--- START ---

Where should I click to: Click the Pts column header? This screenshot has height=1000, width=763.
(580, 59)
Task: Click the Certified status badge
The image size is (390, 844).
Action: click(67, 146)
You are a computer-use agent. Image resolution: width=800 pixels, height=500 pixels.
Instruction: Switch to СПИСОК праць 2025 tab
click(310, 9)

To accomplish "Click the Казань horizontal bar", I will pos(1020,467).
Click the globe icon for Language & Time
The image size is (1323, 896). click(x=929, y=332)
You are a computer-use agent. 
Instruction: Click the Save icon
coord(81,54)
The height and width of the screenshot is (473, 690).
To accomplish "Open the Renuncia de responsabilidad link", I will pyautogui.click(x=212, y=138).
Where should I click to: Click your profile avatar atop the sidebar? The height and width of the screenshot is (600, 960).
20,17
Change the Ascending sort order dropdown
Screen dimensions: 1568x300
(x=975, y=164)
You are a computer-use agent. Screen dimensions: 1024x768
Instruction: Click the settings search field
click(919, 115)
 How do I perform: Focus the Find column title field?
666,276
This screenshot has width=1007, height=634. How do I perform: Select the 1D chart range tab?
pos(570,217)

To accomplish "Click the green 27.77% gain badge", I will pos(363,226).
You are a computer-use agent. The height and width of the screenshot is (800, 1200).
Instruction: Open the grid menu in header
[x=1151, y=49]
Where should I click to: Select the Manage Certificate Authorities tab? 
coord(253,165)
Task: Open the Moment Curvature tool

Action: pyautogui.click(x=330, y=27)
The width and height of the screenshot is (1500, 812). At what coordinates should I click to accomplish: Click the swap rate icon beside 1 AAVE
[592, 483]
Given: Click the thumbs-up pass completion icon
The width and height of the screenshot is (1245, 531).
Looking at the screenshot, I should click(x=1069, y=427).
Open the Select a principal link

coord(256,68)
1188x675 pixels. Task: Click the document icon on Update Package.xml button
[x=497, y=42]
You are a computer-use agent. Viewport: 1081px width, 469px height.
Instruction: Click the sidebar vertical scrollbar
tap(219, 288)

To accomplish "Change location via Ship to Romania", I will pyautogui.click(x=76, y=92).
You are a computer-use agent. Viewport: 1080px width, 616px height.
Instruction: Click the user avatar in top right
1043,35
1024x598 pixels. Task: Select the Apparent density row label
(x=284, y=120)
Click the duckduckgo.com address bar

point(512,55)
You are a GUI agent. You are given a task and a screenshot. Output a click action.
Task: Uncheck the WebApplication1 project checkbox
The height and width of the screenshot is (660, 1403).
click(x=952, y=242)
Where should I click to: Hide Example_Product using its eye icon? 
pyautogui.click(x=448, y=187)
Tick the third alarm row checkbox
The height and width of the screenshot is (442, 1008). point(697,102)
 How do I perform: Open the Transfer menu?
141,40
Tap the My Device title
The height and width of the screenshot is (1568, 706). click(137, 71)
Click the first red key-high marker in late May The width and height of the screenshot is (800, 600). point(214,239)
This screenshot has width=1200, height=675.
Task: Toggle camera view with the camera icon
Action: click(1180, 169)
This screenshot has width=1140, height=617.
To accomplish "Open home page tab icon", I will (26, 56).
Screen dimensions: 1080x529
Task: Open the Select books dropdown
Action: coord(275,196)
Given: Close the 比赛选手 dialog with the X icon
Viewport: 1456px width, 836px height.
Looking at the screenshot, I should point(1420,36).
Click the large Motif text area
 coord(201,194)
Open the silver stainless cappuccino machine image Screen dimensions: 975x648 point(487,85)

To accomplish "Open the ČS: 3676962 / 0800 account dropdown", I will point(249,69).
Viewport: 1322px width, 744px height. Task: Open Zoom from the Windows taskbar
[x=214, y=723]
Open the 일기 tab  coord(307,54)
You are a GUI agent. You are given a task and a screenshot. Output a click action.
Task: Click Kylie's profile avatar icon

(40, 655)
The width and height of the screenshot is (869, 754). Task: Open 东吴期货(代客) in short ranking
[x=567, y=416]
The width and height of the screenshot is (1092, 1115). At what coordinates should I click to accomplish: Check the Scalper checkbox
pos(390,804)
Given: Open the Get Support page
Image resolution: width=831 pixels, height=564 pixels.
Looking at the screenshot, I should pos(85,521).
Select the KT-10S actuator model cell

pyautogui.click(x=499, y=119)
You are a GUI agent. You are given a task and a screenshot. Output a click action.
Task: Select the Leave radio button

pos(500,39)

--- END ---

_EXERCISE AIM:_ Each line in the listing above that includes the word "badge" needs to be copied out.

_TASK RESPONSE:_
Task: Click the Certified status badge
To accomplish "Click the green 27.77% gain badge", I will pos(363,226).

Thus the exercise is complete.